Radhuni is a popular spice in Bengali cuisine used abundantly in West Bengal. The Bengali cuisine makes extensive use of this spice. In Thailand, its fresh leaves are used as herbs. Therefore, obtaining this spice may be tough for you if you reside somewhere other than Bengal. One or two pinches of this spice are sufficient for a meal, but it has a powerful aroma. In some regions of this area, it is frequently used in the panch phoron, a spice blend of Bengali origin. Radhuni is the name given to this spice in West Bengal and Bangladesh.
These spices are easily recognised by Bengalis. However, the rest of India will confuse it with ajwain or celery seeds. In Hindi, it is referred to as "Ajmod." The word is derived from "Ajamoda" or "Ajamodika" in Sanskrit. And it is known as “wild celery” in English.
What are radhuni seeds?
This spice's scientific name is Trachyspermum roxburghianum. However, a lot of people mistakenly believe that radhuni is a plant seed.

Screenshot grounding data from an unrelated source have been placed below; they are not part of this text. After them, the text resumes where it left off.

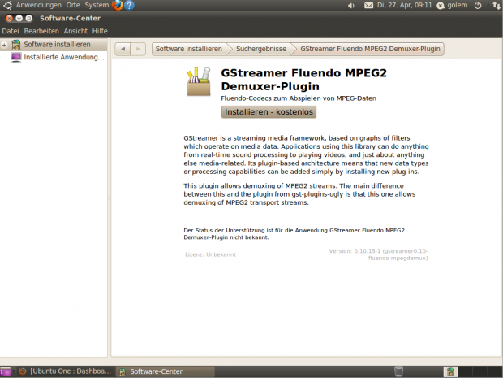Open the mail envelope indicator
This screenshot has height=378, width=503.
tap(369, 6)
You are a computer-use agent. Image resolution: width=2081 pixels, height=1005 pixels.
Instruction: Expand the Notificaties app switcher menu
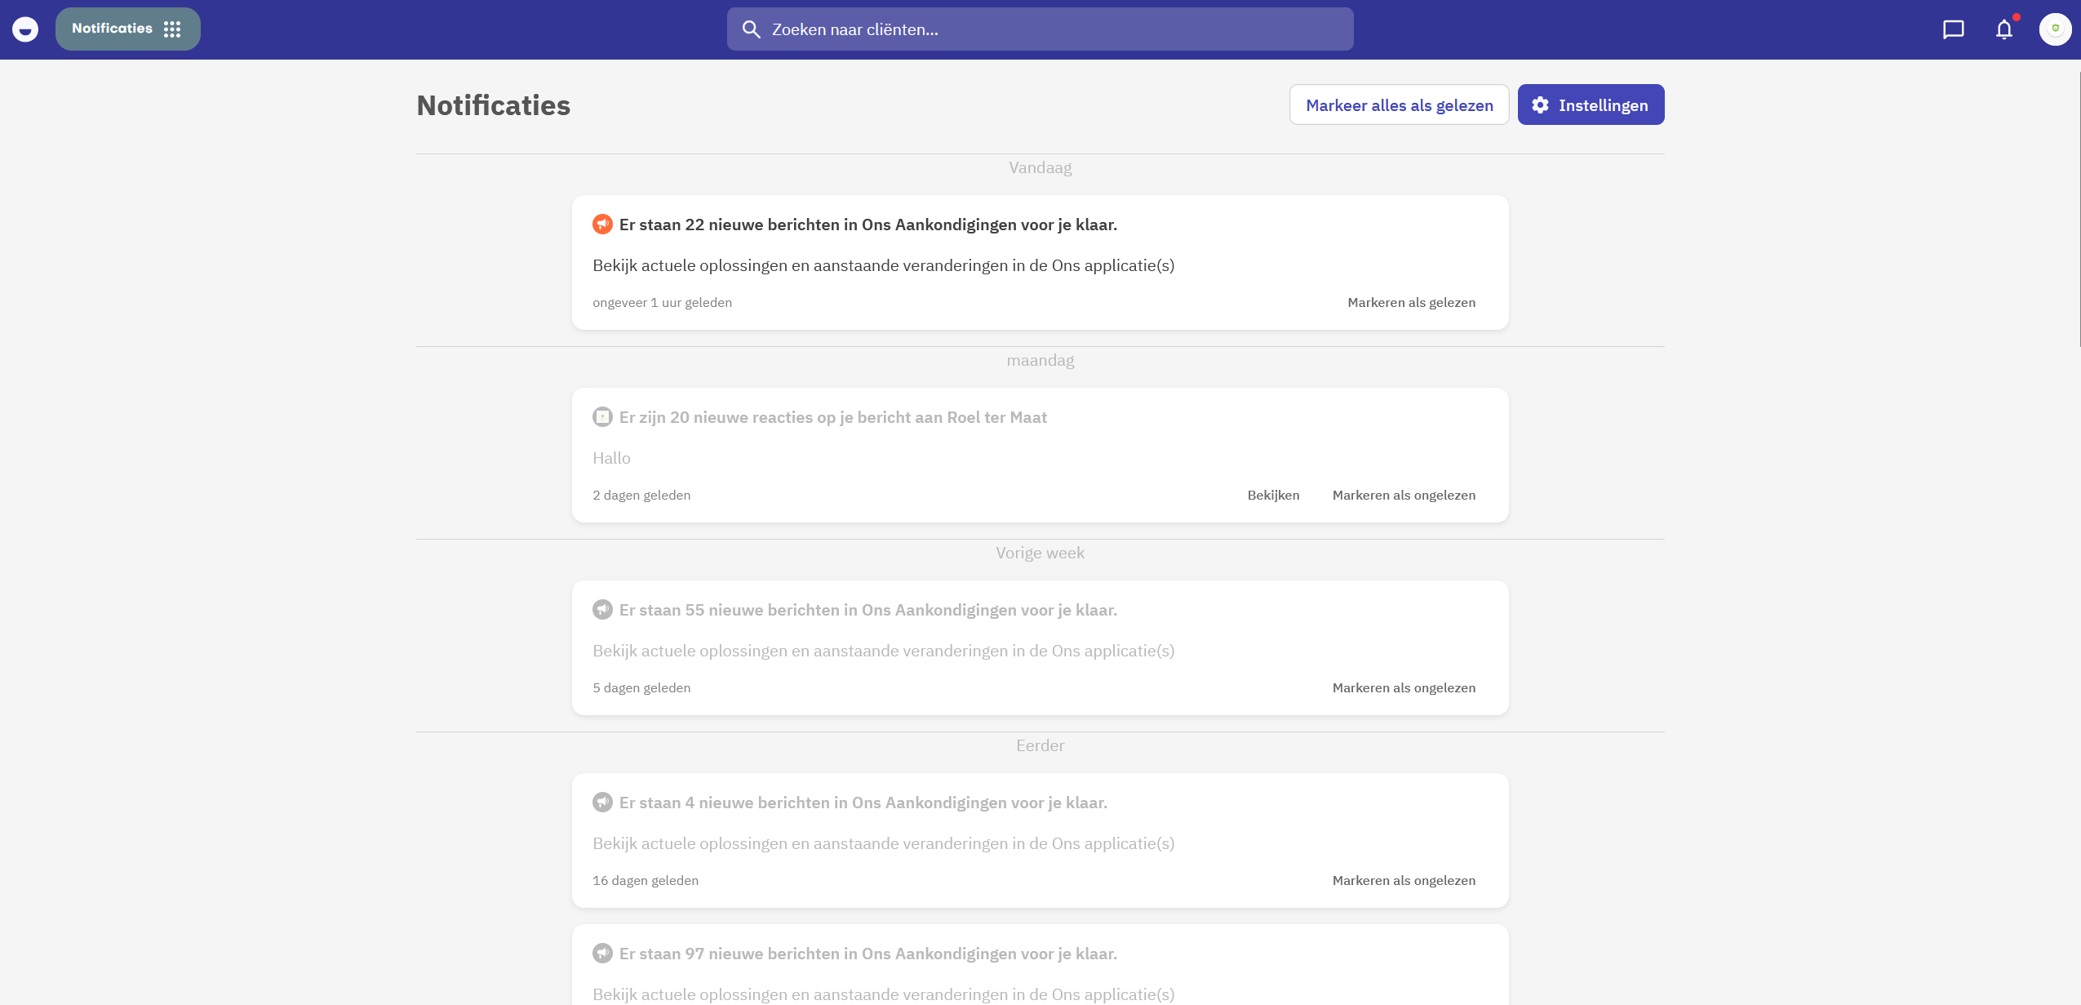(128, 29)
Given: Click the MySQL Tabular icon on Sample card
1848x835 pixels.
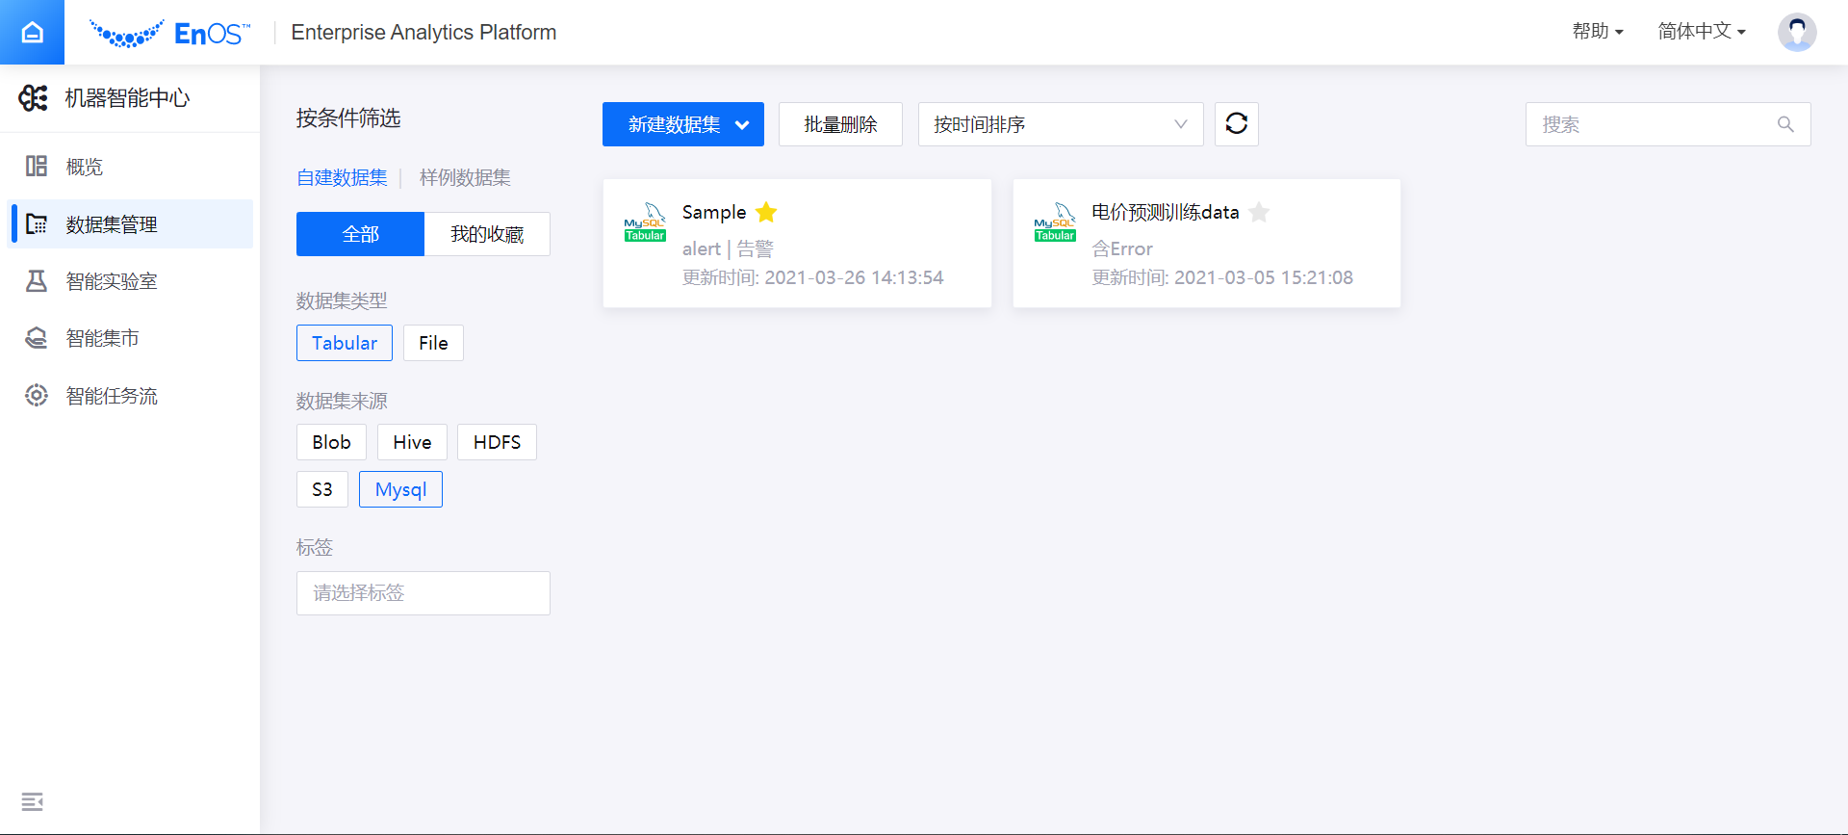Looking at the screenshot, I should 645,222.

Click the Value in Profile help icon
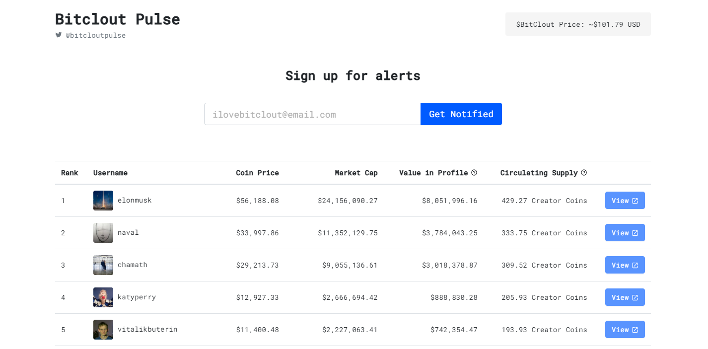click(474, 173)
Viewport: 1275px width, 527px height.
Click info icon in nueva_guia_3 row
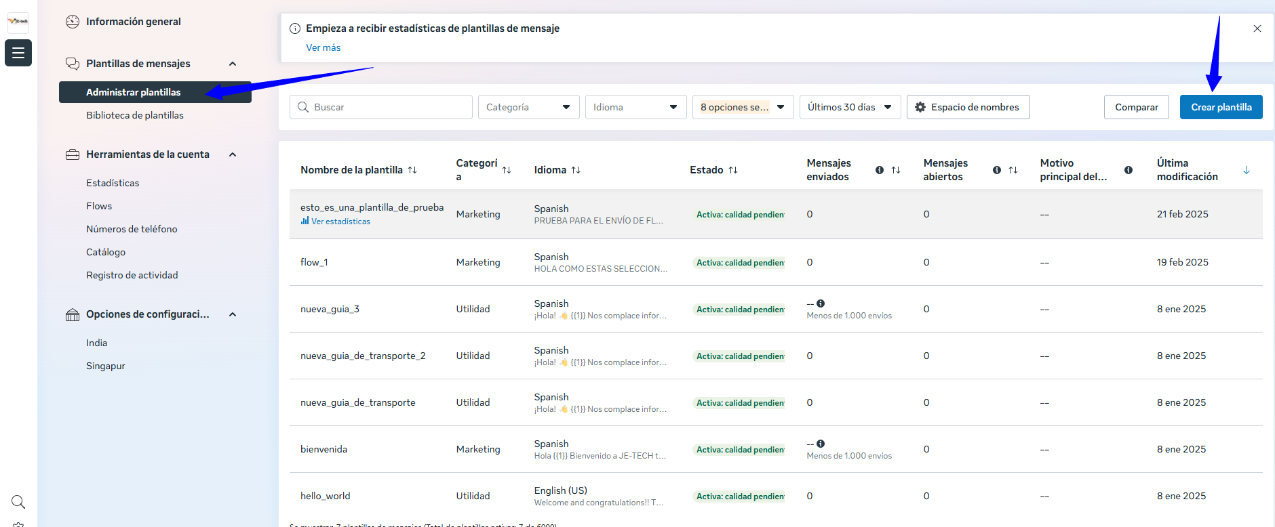(821, 303)
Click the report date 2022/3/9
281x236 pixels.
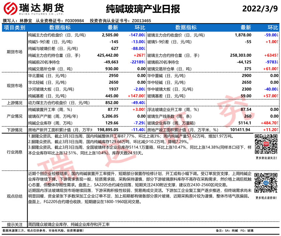coord(260,8)
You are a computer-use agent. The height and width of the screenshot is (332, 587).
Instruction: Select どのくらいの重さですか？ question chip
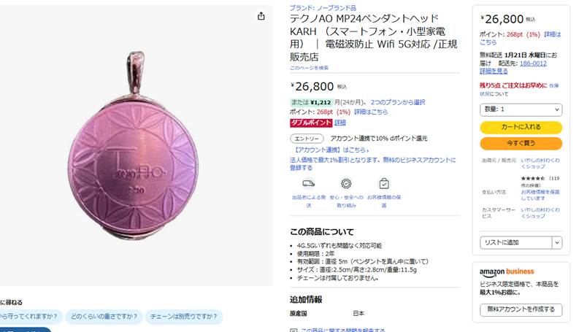click(x=104, y=317)
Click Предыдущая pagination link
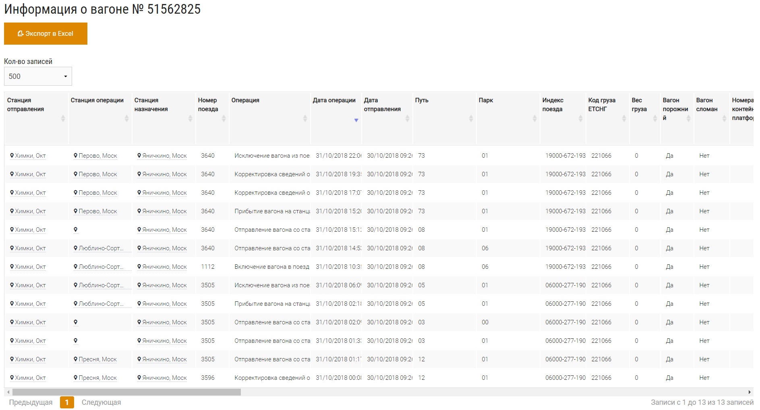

But that is untrue, as those are the dried fruits of an apiaceae family blooming plant. Additionally, many people assert that it tastes like celery. Typically, South Asia, South East Asia, and Indonesia are where this plant is grown. In some nations, those dried fruits are employed as herbal medicines.
Health benefits of radhuni masala:
- This spice is supposed to aid in our bodies' detoxification.
- Menstrual cramp reduction is another benefit.
- It is also traditionally used to treat coughs and colds, asthma, digestive issues, etc.
- It also aids in the management of inflammation and pain.
Use of radhuni masala:
In Bengal, radhuni is a widely used spice. It is employed to temper dal. Many Bengalis love the lentil dish masoor dal with radhuni phoron. Another mouthwatering traditional Bengali dish, Shukto is prepared using radhuni masala.